● **Information provided**:
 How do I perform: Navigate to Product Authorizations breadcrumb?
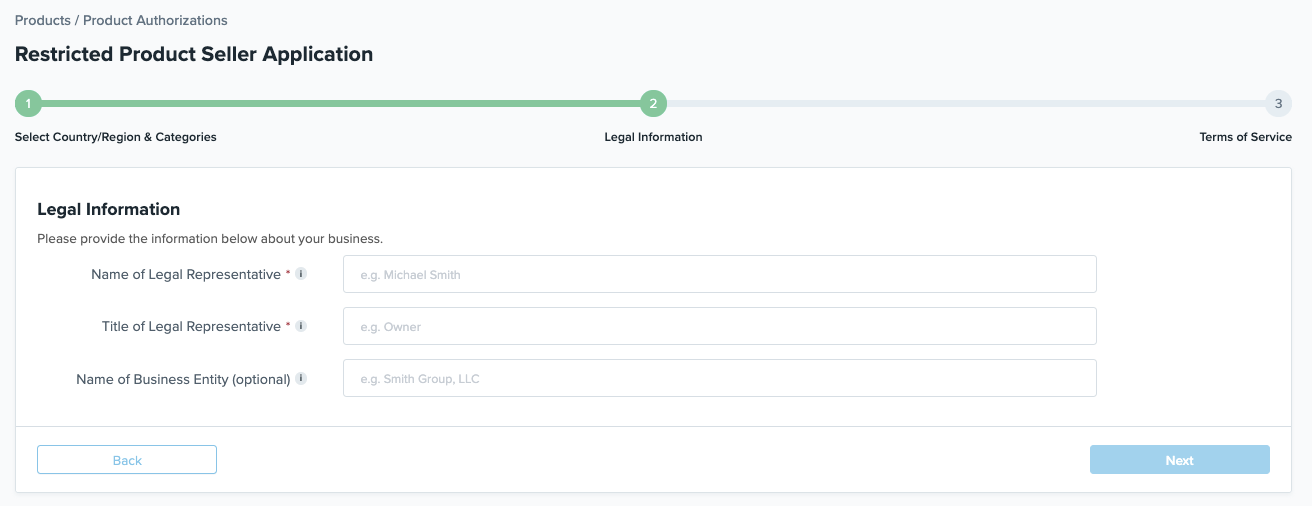point(155,20)
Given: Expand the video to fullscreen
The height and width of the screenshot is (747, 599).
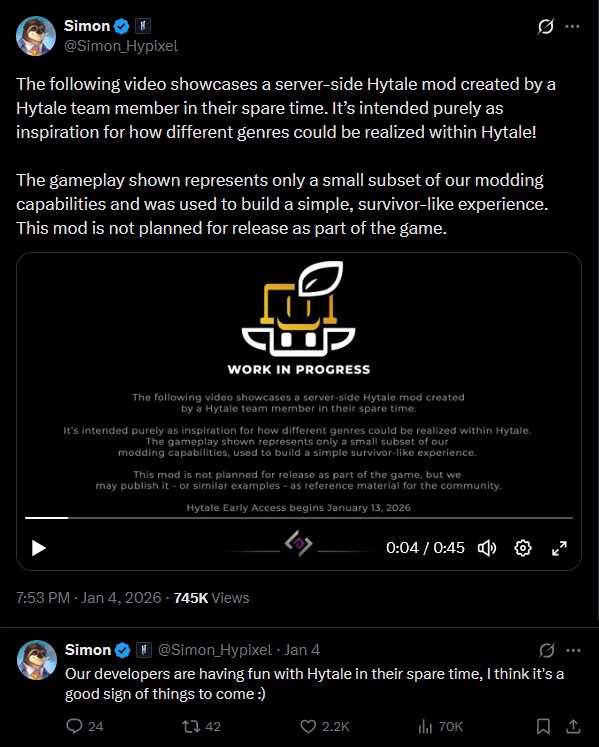Looking at the screenshot, I should [x=559, y=548].
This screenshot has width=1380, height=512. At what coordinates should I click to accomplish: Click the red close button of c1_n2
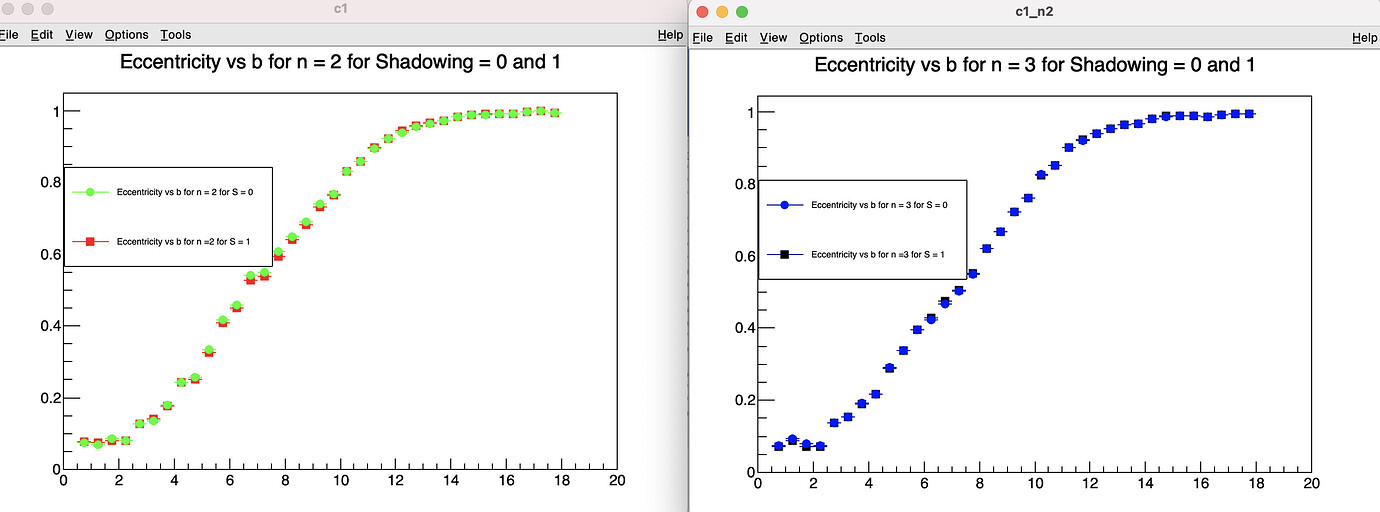702,12

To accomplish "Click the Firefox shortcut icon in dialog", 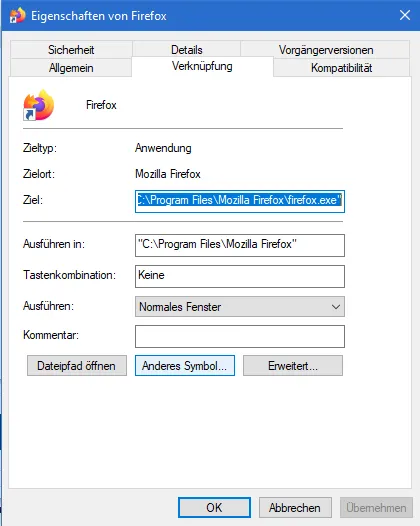I will (39, 105).
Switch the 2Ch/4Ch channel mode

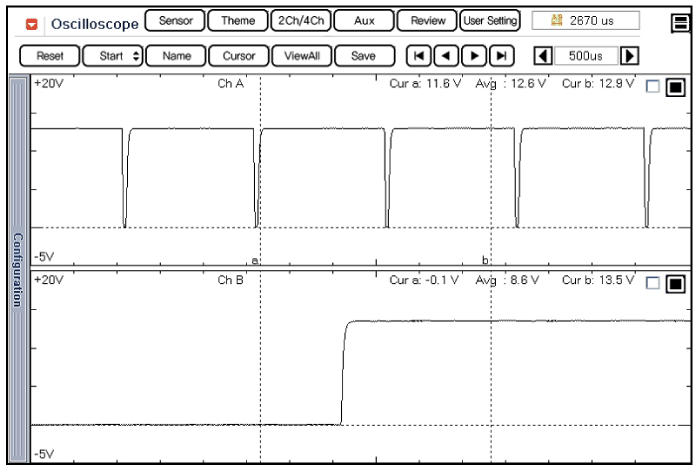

● **What the exercise asks**: Collect each line of the listing that contains the word "width" and copy those lines in full.

● **Solution to the exercise**:
The height and width of the screenshot is (747, 599).
This screenshot has width=1380, height=512. At what coordinates should I click to accomplish: Click the red close button of c1_n2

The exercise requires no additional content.